▶ _What the task asks_
Beginning with the line that contains "This screenshot has height=634, width=672.", print each line to the end of the data exactly. Omit the pictures.

(The data)

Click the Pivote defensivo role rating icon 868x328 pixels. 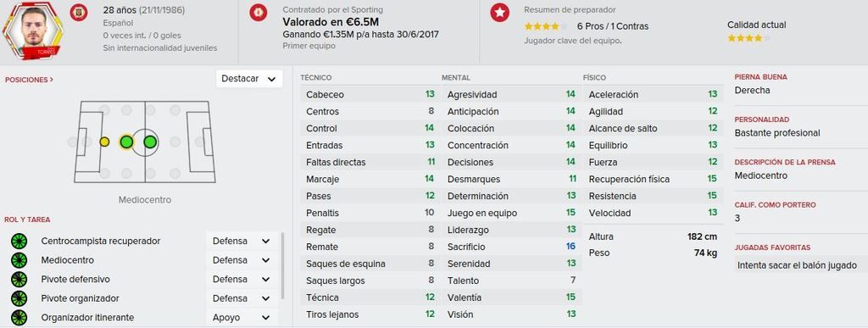point(19,280)
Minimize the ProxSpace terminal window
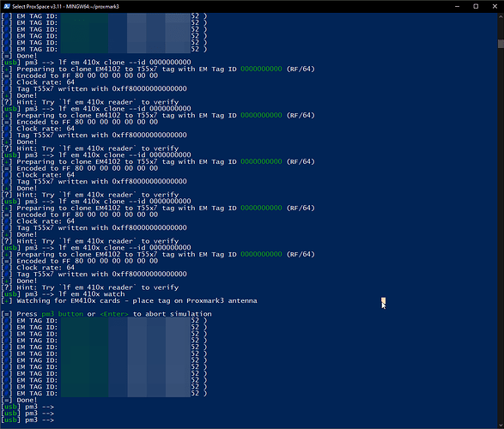Screen dimensions: 504x429 pos(457,6)
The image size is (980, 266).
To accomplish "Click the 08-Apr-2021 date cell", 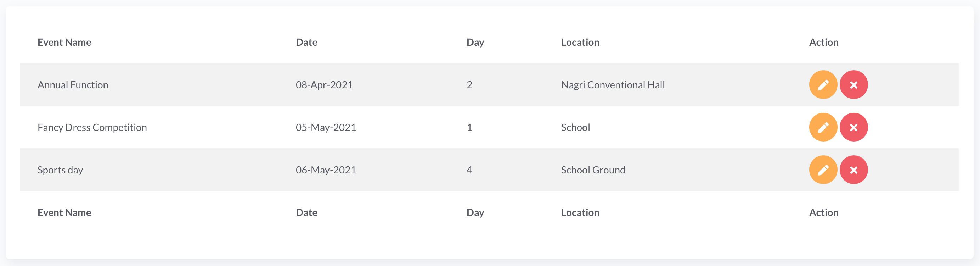I will tap(324, 85).
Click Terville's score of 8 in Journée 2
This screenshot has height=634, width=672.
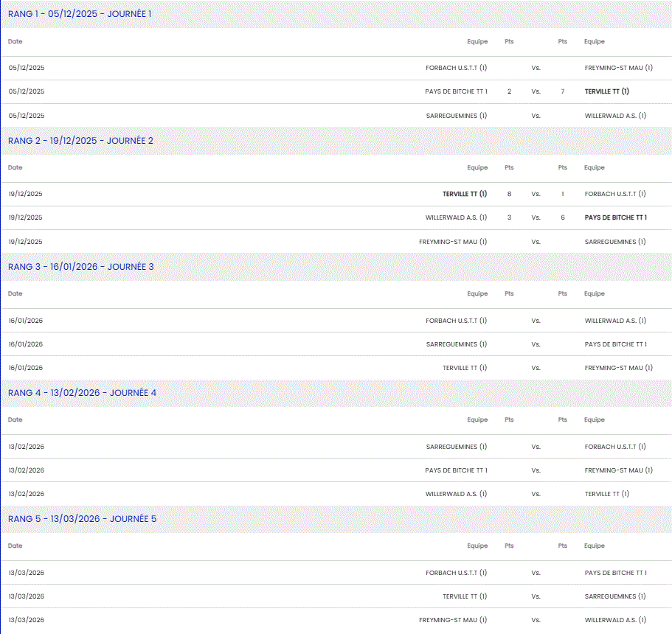[x=509, y=194]
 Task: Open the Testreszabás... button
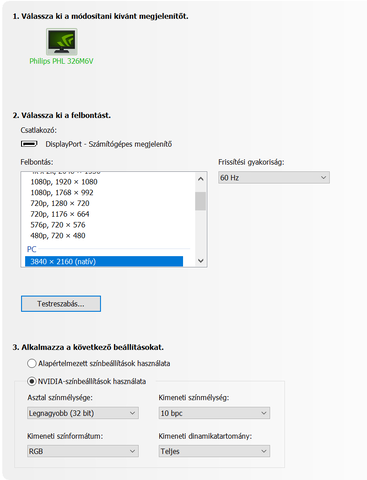(61, 304)
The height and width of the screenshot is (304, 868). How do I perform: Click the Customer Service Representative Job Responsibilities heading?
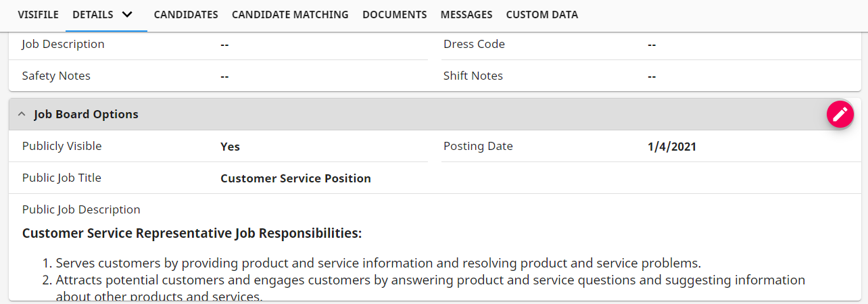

(End The data)

▶ _Exercise result_
This screenshot has height=634, width=672.
[x=509, y=194]
 Task: Open the Testreszabás... button
(61, 304)
The height and width of the screenshot is (304, 868). How do I perform: Click the Customer Service Representative Job Responsibilities heading?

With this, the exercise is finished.